*Task description:*
Within the records that follow, find every line containing the string "each". Copy those lines.

*Supplied data:*
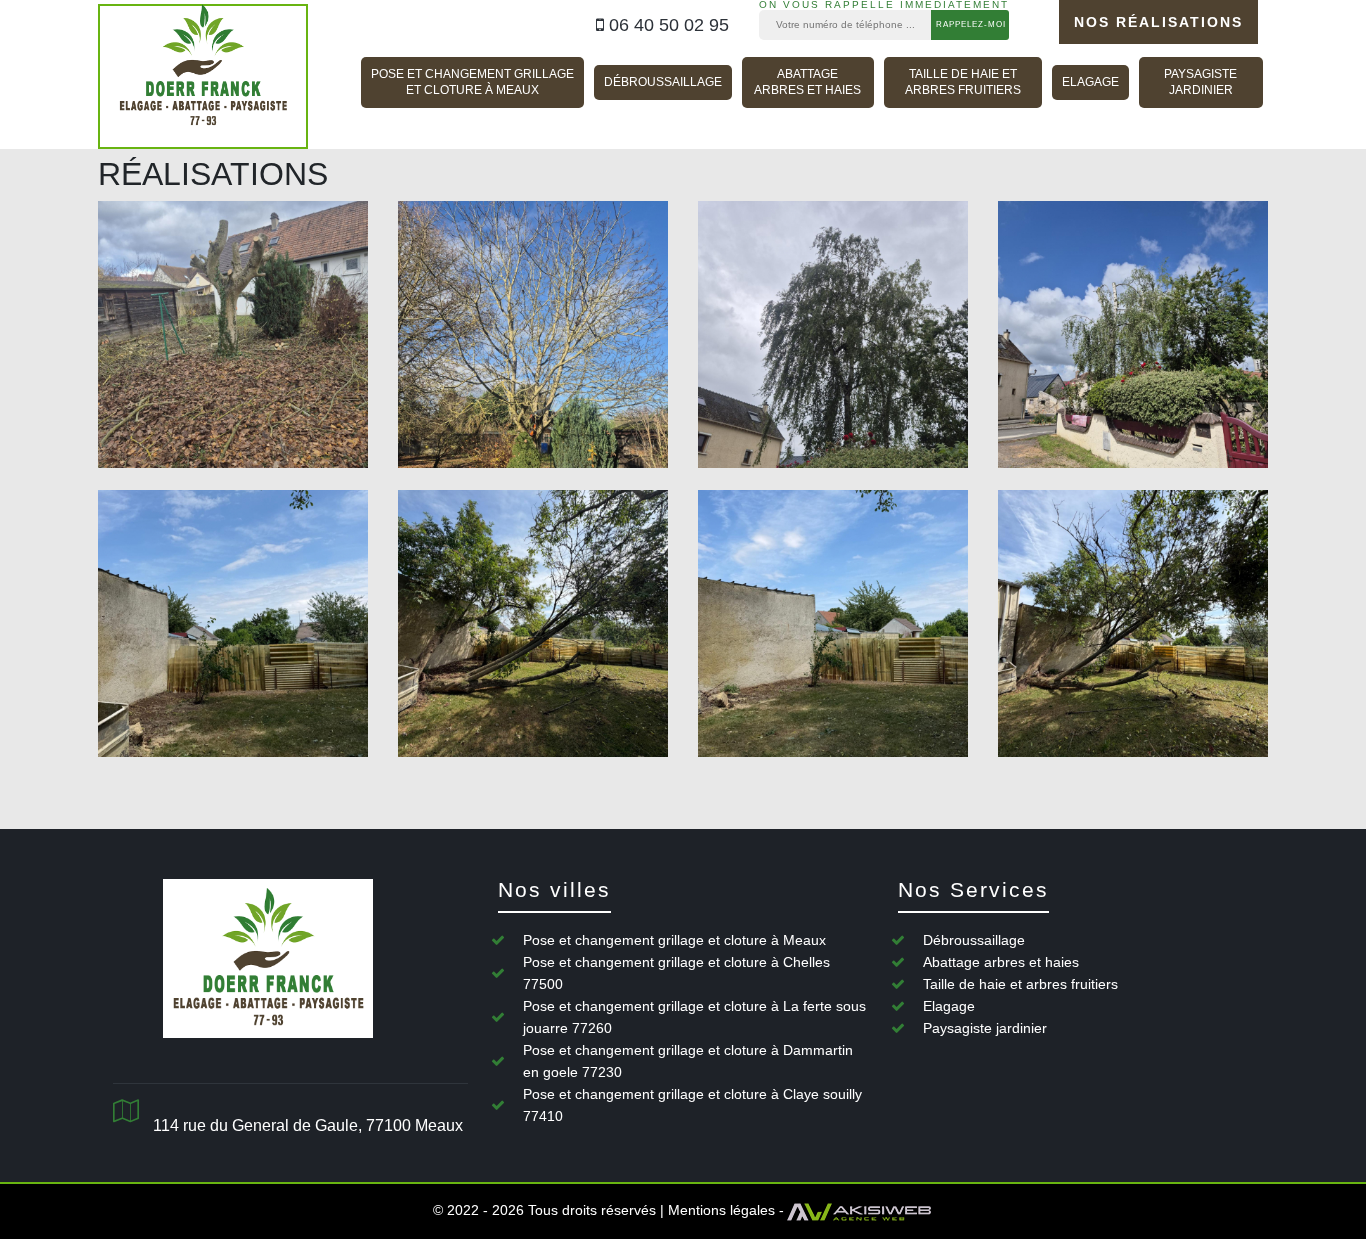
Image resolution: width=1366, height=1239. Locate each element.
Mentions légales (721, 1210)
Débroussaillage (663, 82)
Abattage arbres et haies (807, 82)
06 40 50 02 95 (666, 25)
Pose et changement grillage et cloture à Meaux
* * *
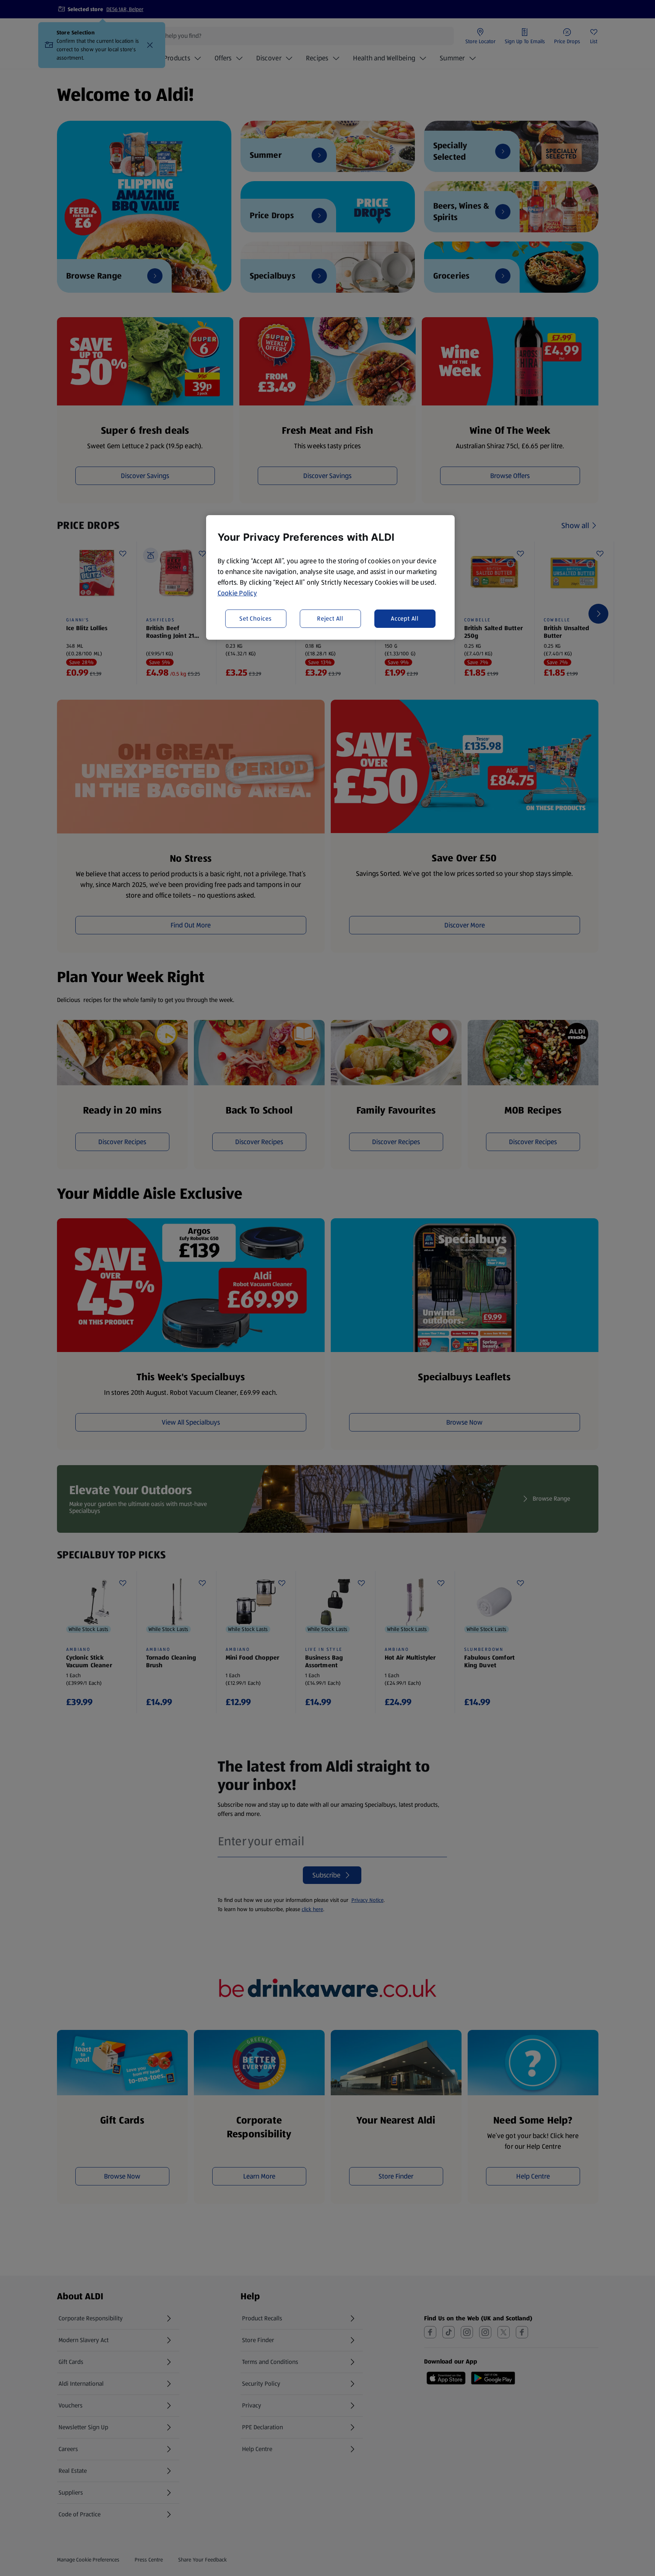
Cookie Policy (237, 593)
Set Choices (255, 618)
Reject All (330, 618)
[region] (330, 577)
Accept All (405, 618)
---
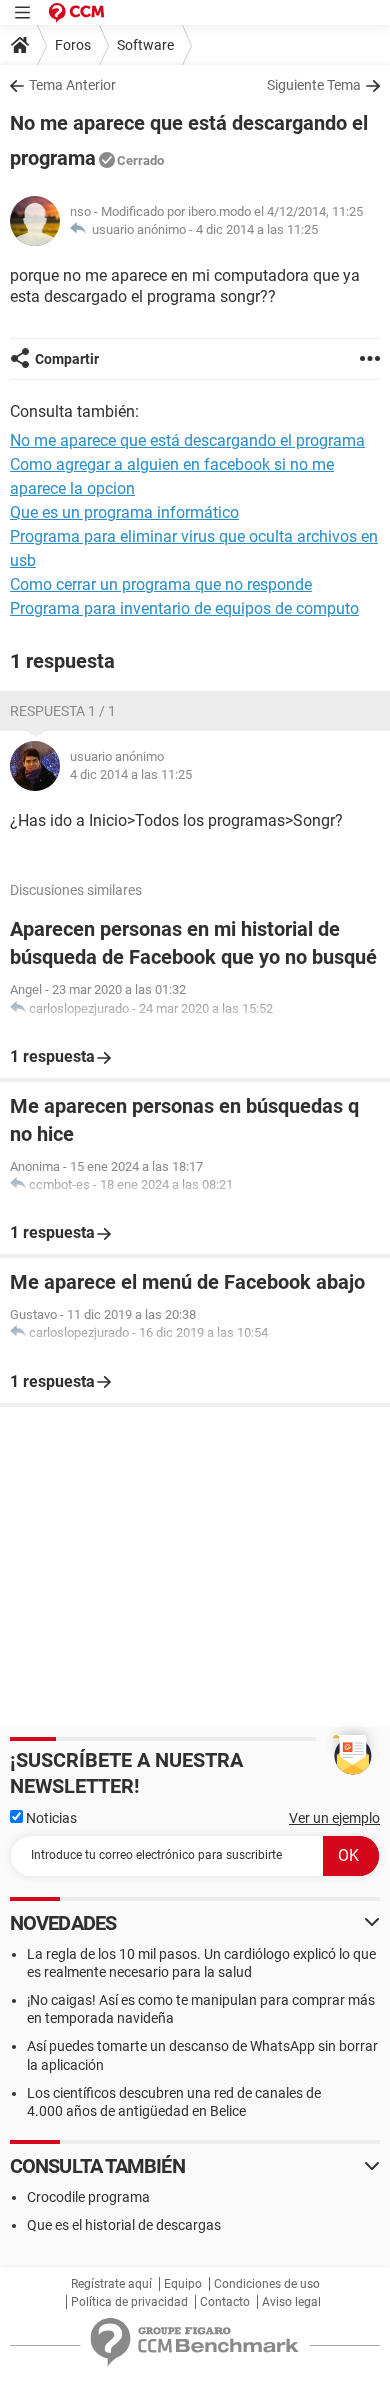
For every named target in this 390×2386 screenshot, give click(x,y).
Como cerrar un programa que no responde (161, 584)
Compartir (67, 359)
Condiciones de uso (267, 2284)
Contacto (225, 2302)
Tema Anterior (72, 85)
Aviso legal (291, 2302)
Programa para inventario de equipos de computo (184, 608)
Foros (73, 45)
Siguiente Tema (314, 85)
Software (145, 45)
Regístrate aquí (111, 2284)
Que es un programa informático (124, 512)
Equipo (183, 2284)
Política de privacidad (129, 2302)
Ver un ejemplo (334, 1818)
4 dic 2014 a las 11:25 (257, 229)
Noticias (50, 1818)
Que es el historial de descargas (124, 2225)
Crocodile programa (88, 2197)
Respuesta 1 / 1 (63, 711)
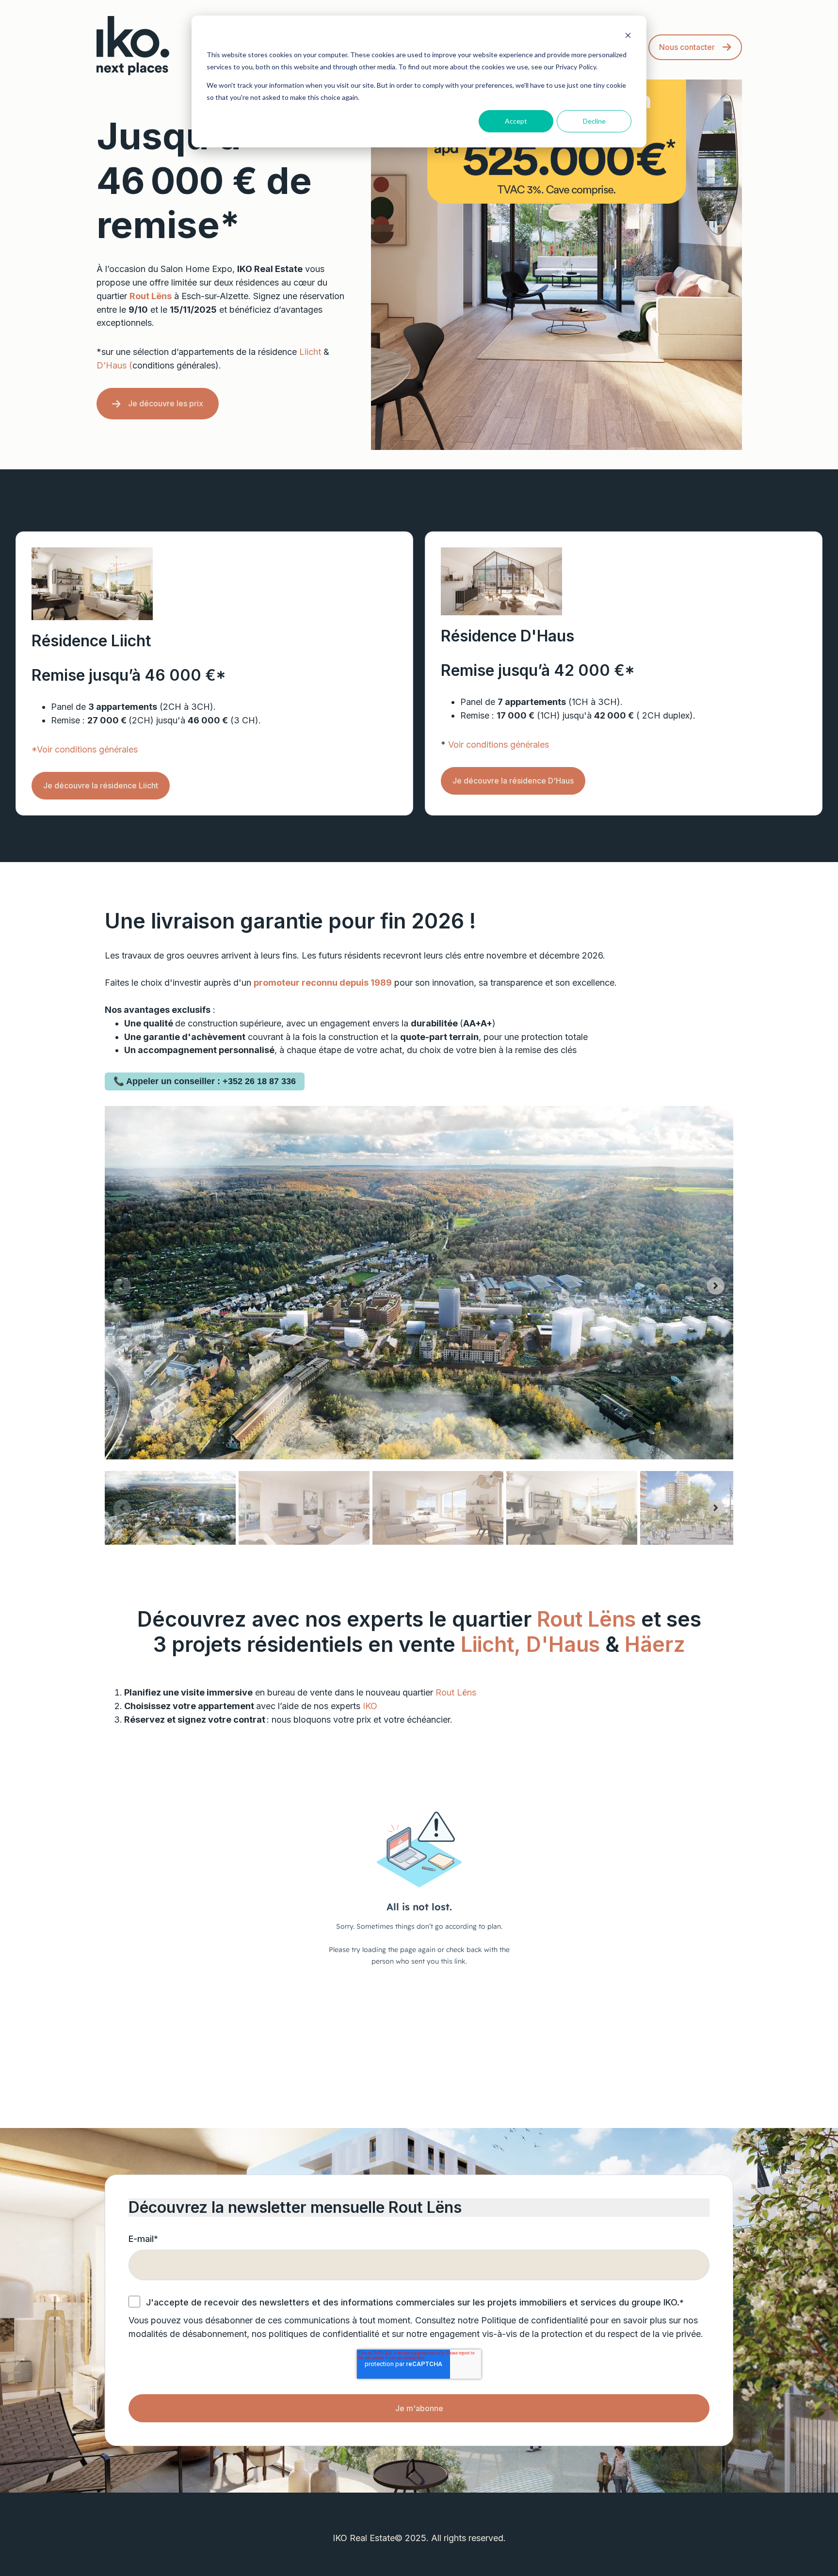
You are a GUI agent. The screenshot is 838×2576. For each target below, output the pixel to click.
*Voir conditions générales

*The answer:*
Image resolution: width=1366, height=1239. Locate each element.
You are a GUI agent. The screenshot is 838×2576. For each target below, output the pixel to click.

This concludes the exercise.